PROVIDED RECORDS —
────

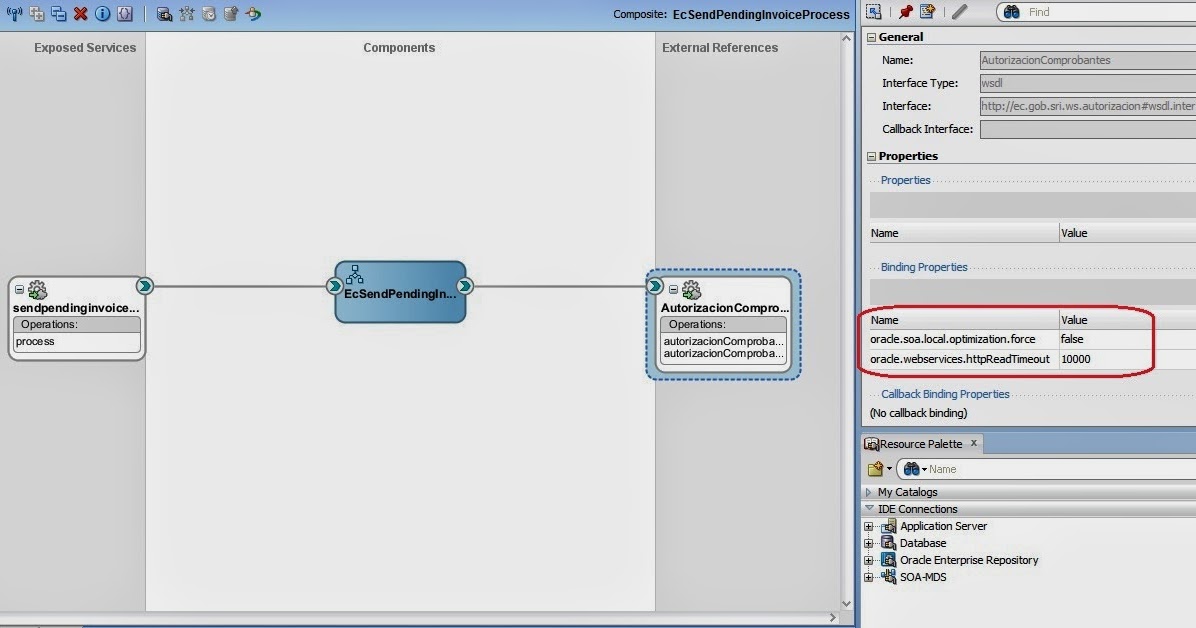
Task: Collapse the Properties section in the inspector
Action: click(871, 156)
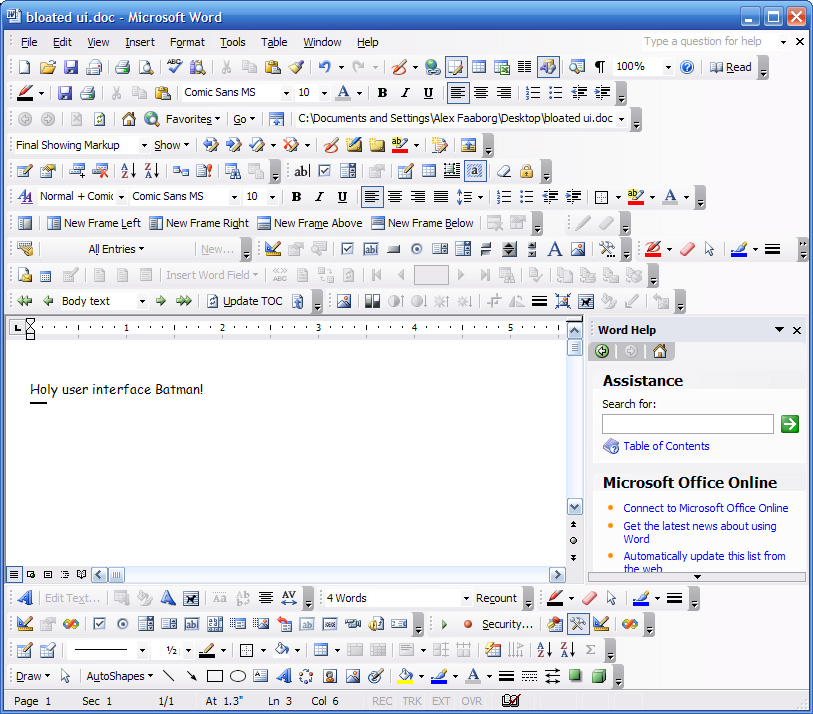
Task: Click the red Record Macro dot
Action: coord(467,624)
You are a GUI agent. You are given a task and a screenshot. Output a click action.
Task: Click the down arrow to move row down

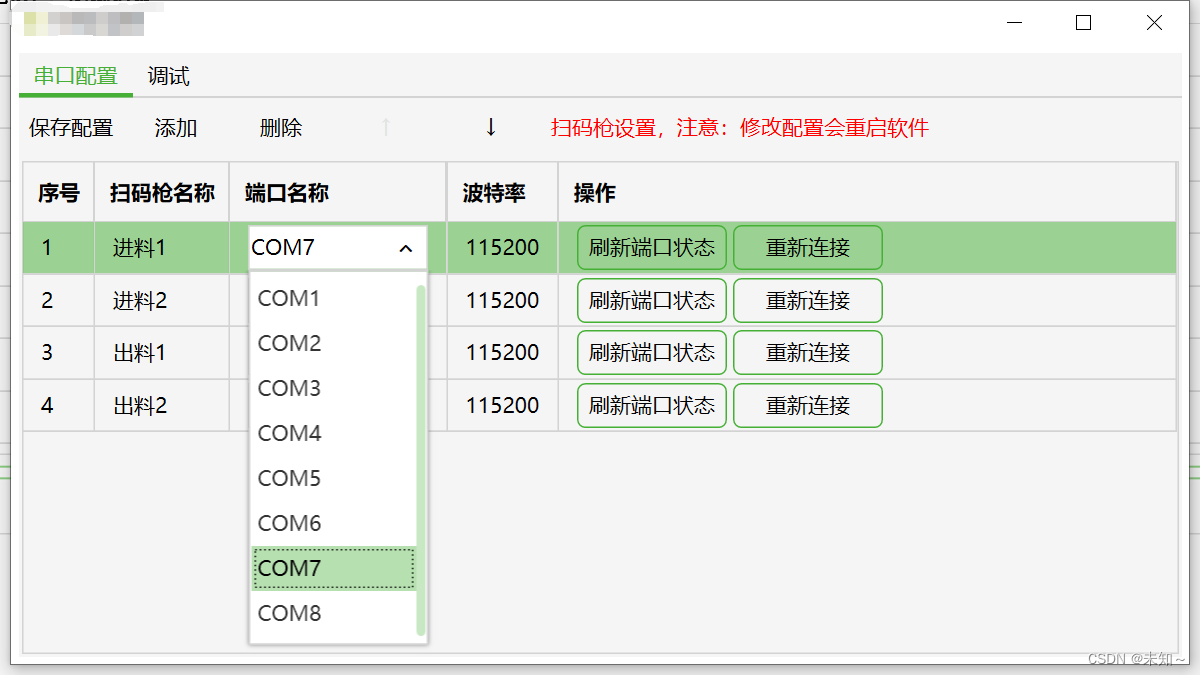coord(490,128)
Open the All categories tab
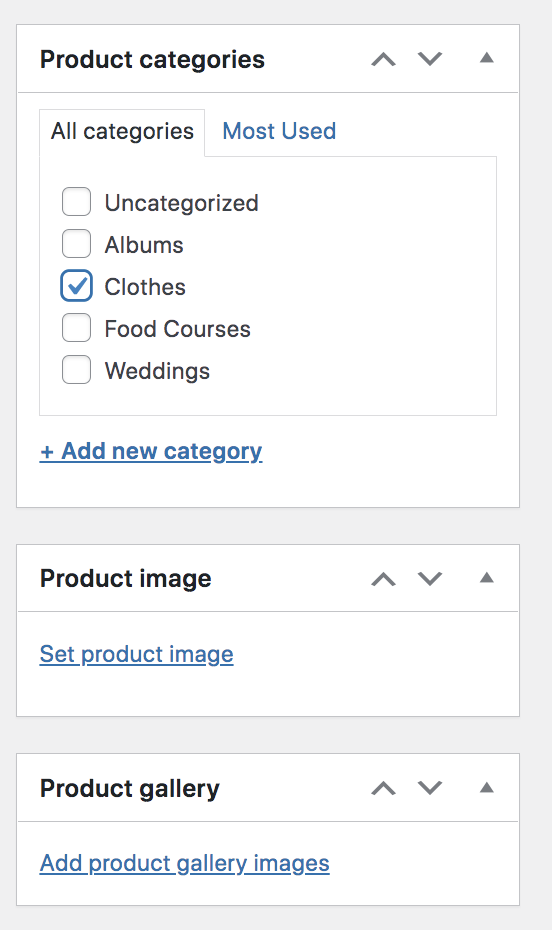 click(x=122, y=132)
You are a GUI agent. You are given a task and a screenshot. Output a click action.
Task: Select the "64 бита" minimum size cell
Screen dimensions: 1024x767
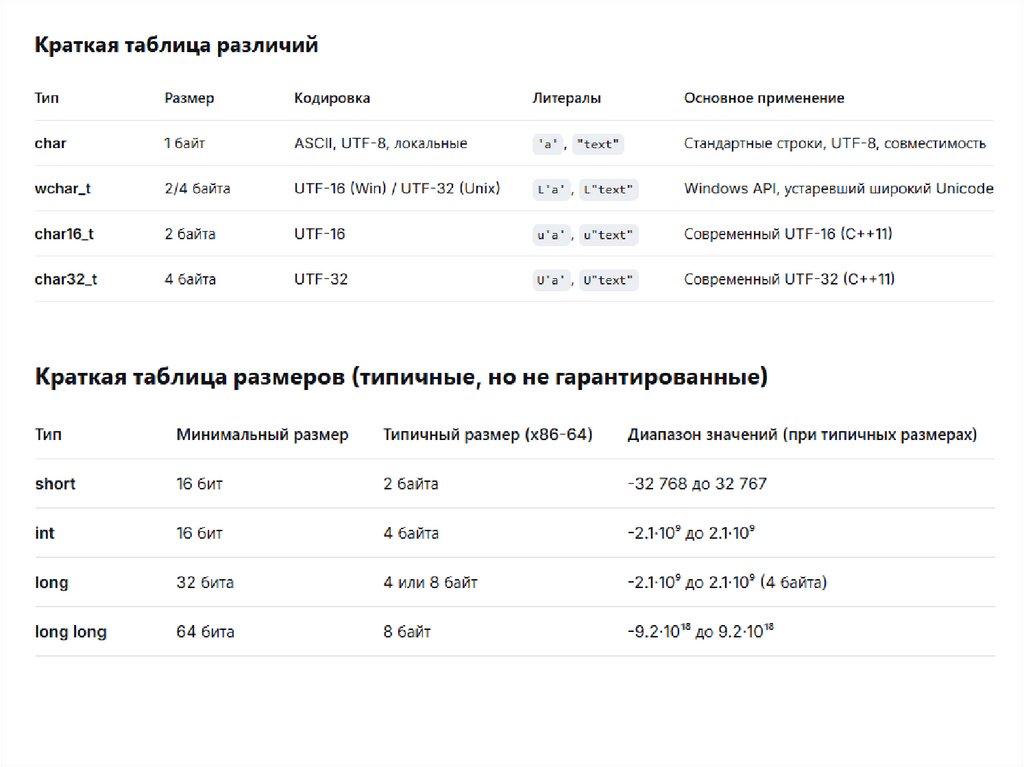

────

Format every line of the records above as a numbered list. Skip blank lines and leave the pictures out.

1. Task: Collapse the Properties section in the inspector
2. Action: click(871, 156)
3. Task: Click the red Record Macro dot
4. Action: coord(467,624)
5. You are a GUI agent. You are given a task and a screenshot. Output a click action.
6. Task: Click the down arrow to move row down
7. coord(490,128)
8. Open the All categories tab
9.  click(x=122, y=132)
10. You are a GUI agent. You are given a task and a screenshot. Output a click action.
11. Task: Select the "64 бита" minimum size cell
12. Screen dimensions: 1024x767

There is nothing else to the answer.